_WHAT YOU ARE ASKED TO DO_
Rewrite the items below, changing "breadcrumb" to "navigation link" and leaving everything else unchanged. Leave out the pictures.

_DATA SECTION_
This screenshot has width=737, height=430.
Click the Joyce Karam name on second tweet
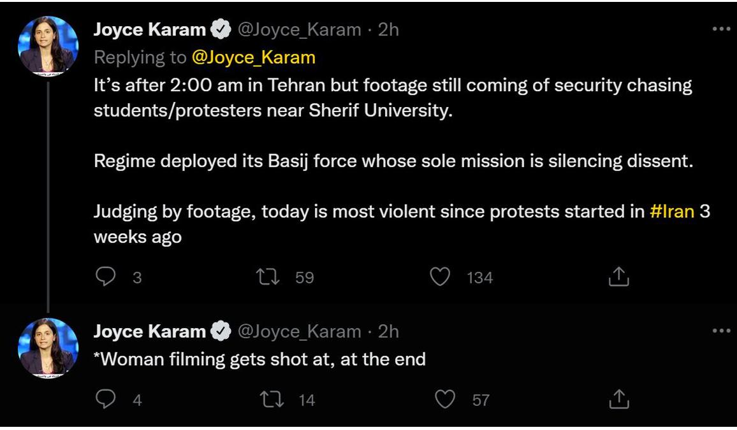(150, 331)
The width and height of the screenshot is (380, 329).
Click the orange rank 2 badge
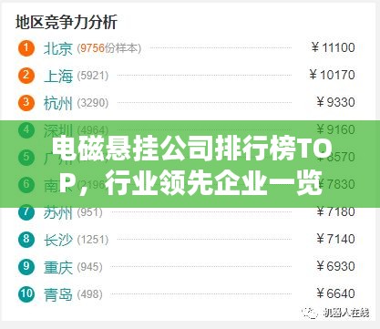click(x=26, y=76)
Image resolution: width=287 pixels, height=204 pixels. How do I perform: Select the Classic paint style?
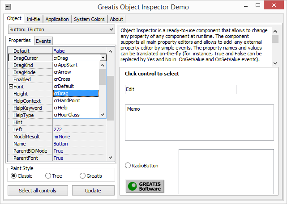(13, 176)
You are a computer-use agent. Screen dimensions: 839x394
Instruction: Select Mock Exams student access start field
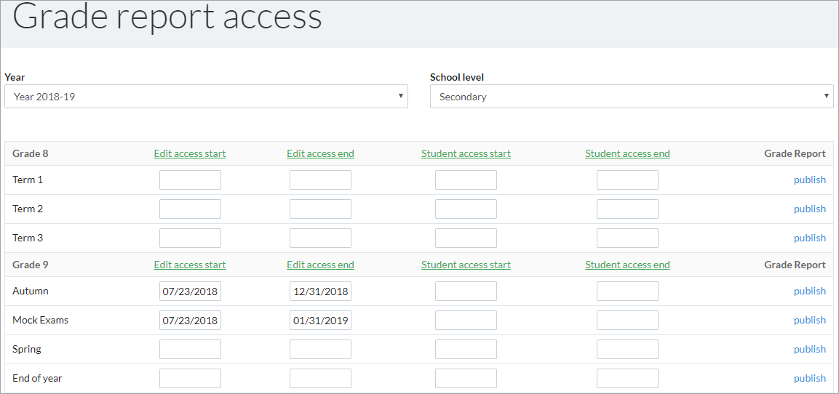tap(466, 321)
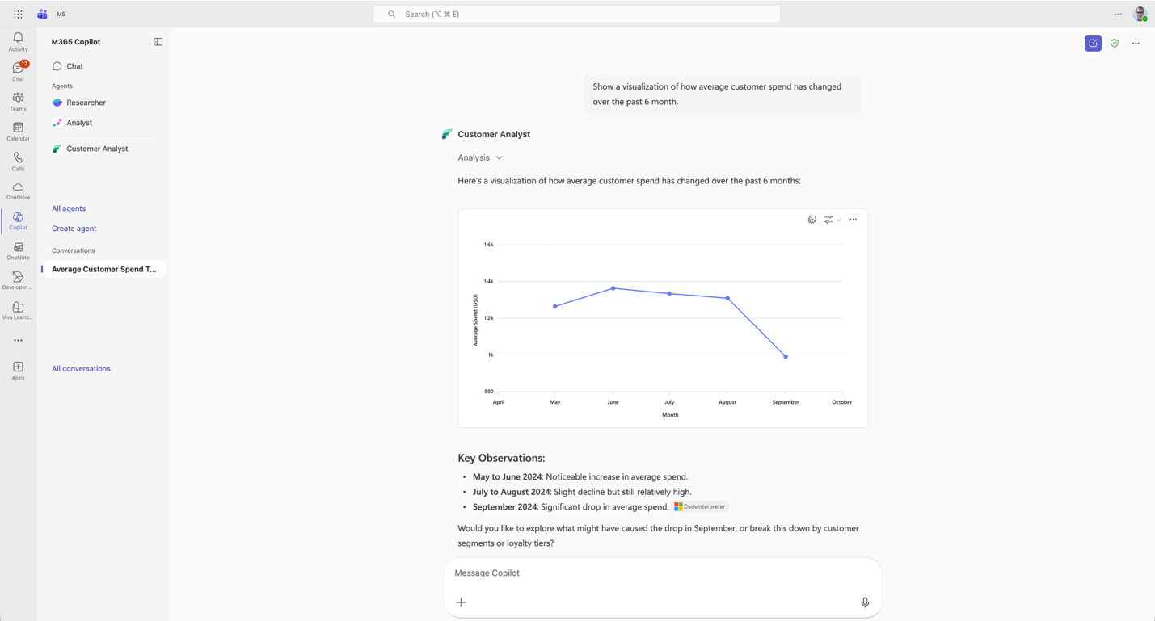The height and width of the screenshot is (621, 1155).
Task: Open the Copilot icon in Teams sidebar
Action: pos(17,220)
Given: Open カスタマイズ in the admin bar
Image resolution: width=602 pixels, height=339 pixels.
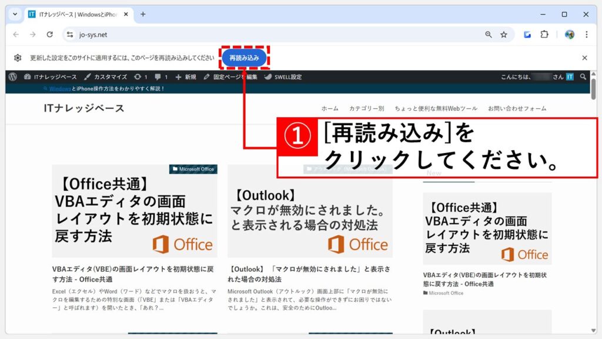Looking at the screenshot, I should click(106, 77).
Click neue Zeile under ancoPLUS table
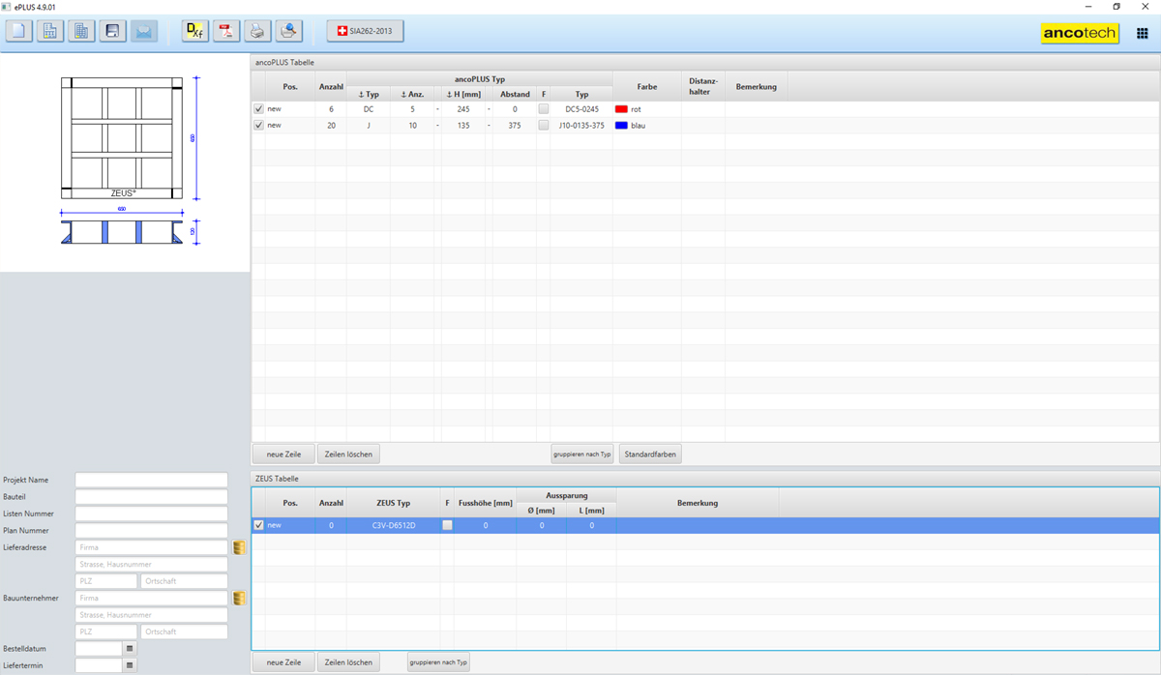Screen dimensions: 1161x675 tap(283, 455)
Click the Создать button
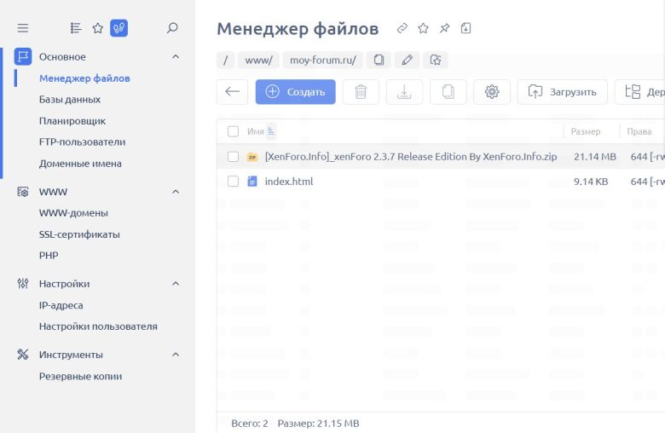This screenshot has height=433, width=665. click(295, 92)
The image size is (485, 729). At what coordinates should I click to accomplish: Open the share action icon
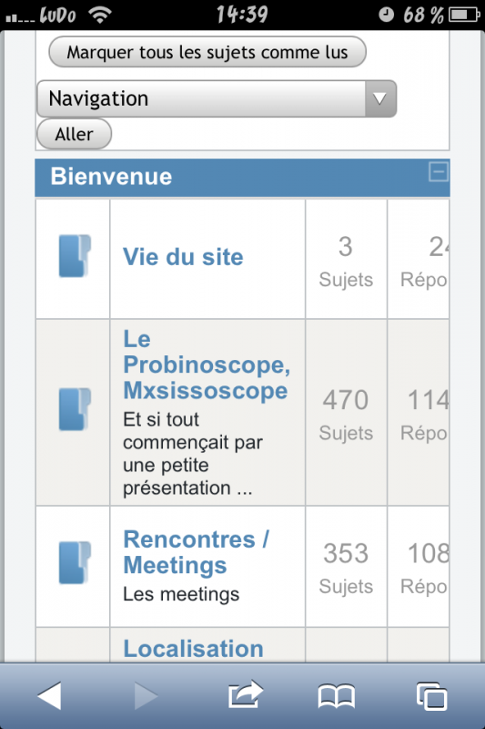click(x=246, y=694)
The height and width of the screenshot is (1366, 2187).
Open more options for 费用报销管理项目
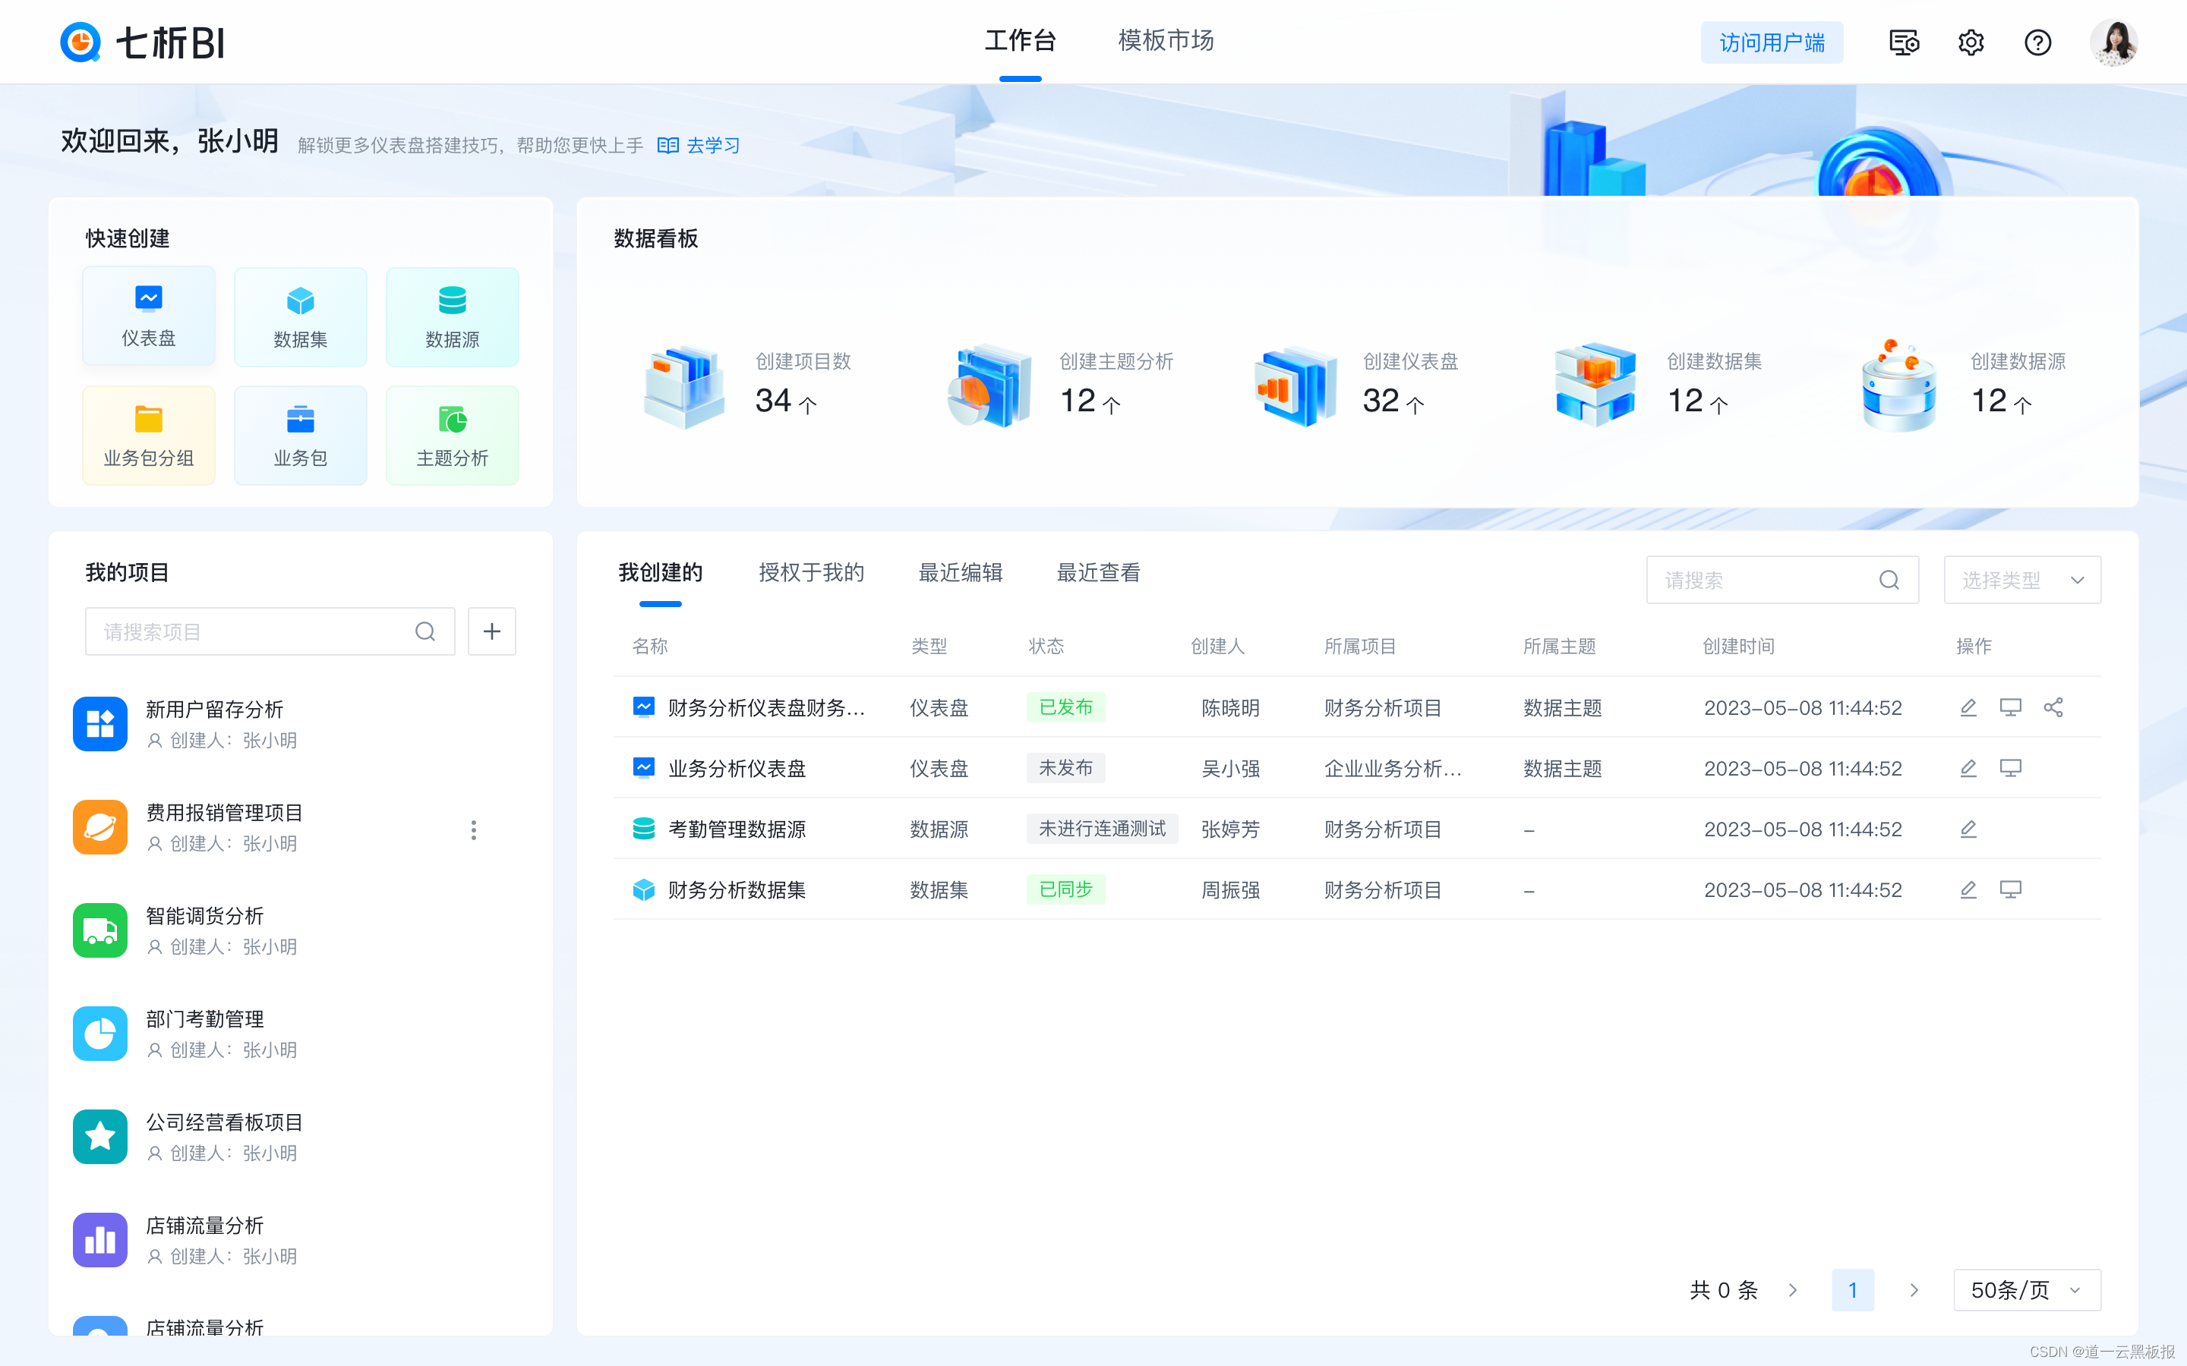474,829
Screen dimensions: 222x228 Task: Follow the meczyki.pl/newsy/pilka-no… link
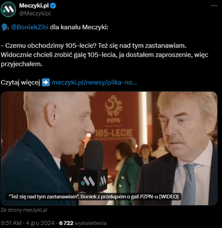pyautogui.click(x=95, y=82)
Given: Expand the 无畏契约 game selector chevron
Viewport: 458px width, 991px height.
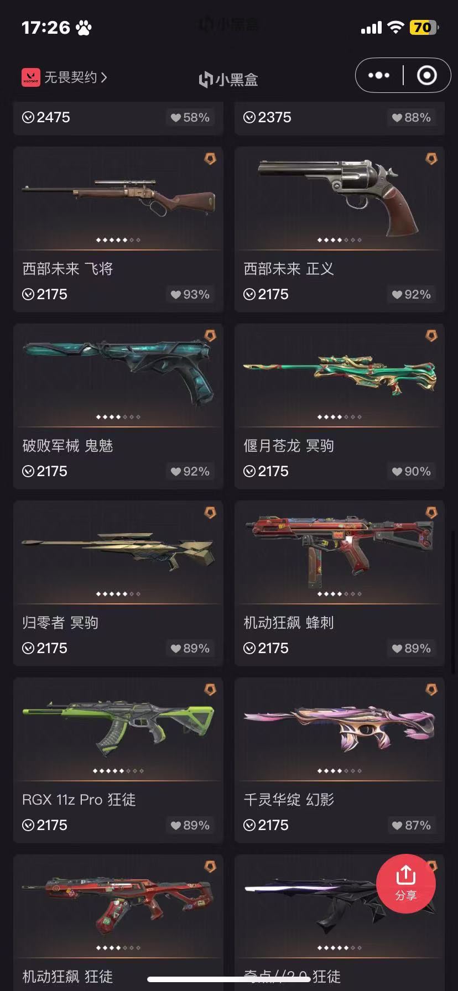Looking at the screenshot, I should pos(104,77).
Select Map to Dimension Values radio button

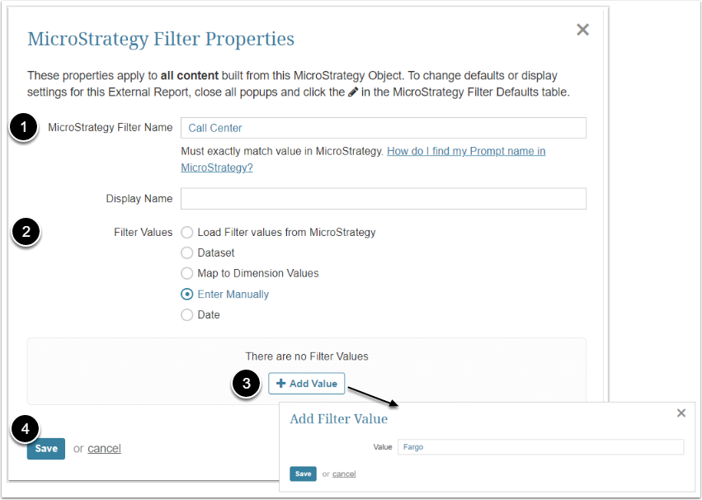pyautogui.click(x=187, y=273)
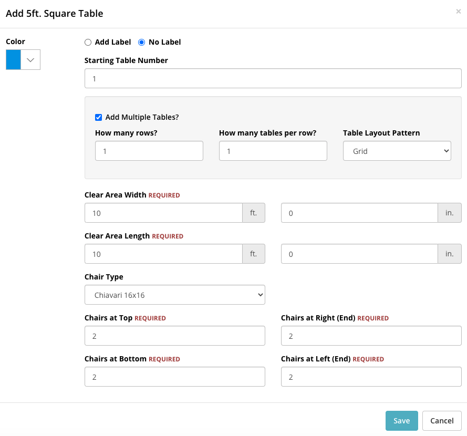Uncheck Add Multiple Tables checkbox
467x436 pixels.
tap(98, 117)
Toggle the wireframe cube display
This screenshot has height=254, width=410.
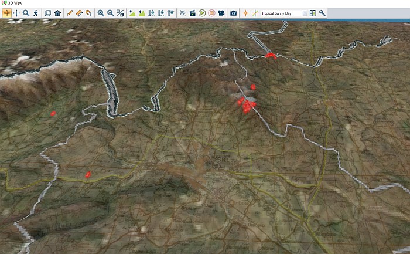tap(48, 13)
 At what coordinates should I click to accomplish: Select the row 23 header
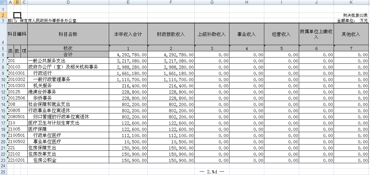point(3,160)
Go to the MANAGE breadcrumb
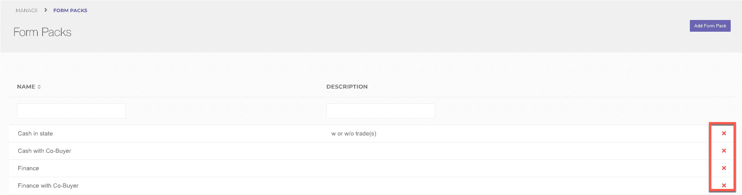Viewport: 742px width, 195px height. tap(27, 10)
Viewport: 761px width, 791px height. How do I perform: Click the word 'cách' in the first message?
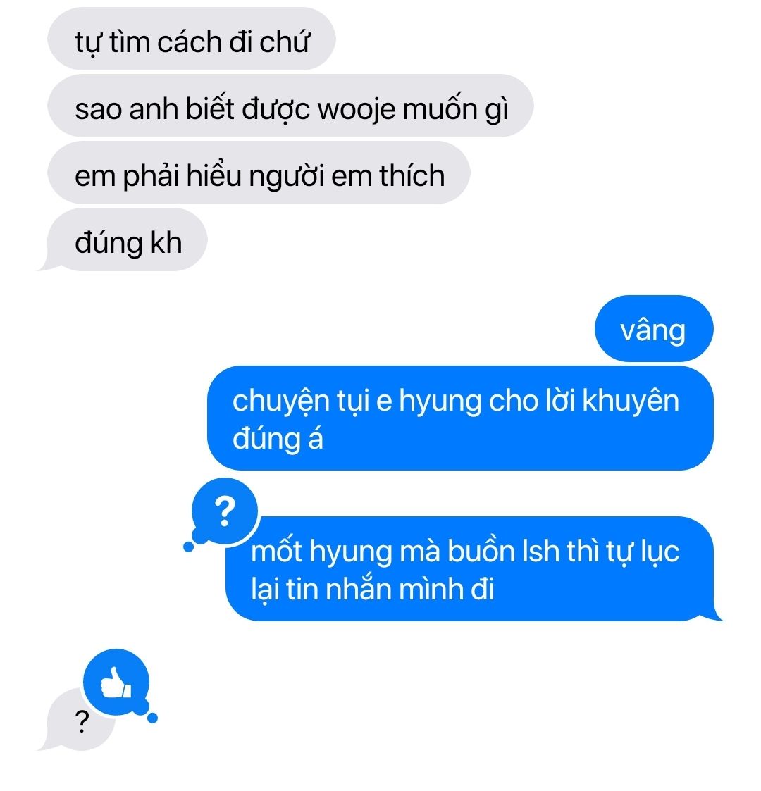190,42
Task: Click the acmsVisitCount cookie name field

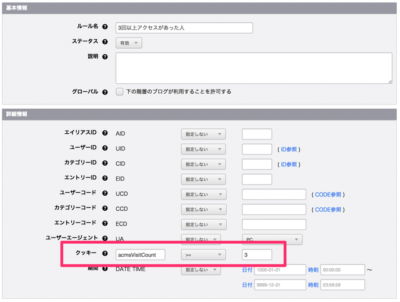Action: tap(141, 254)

_ANSWER TO THIS PROBLEM_
This screenshot has width=737, height=430.
Click the Joyce Karam name on second tweet
(150, 331)
The width and height of the screenshot is (380, 329).
Click the orange rank 2 badge
click(x=26, y=76)
Image resolution: width=287 pixels, height=204 pixels. How do I perform: Select the Classic paint style?
(13, 176)
You are a computer-use agent. Screen dimensions: 839x394
Instruction: Select Mock Exams student access start field
tap(466, 321)
The height and width of the screenshot is (621, 1155).
Task: Open the Copilot icon in Teams sidebar
Action: pos(17,220)
Given: Open カスタマイズ in the admin bar
Image resolution: width=602 pixels, height=339 pixels.
Looking at the screenshot, I should click(106, 77).
Click neue Zeile under ancoPLUS table
Screen dimensions: 1161x675 tap(283, 455)
Click the Создать button
This screenshot has height=433, width=665. click(295, 92)
The image size is (485, 729). At what coordinates should I click to accomplish: Open the share action icon
click(x=246, y=694)
The height and width of the screenshot is (1366, 2187).
Open more options for 费用报销管理项目
474,829
Screen dimensions: 222x228 Task: Follow the meczyki.pl/newsy/pilka-no… link
pyautogui.click(x=95, y=82)
Given: Expand the 无畏契约 game selector chevron
Viewport: 458px width, 991px height.
Looking at the screenshot, I should pos(104,77).
Select Map to Dimension Values radio button

pyautogui.click(x=187, y=273)
Uncheck Add Multiple Tables checkbox
467x436 pixels.
tap(98, 117)
Toggle the wireframe cube display
This screenshot has height=254, width=410.
tap(48, 13)
 At what coordinates should I click to accomplish: Select the row 23 header
point(3,160)
Go to the MANAGE navigation link
Viewport: 742px width, 195px height. tap(27, 10)
Viewport: 761px width, 791px height. How do I perform: Click the word 'cách' in the first message?
190,42
Task: Click the acmsVisitCount cookie name field

Action: tap(141, 254)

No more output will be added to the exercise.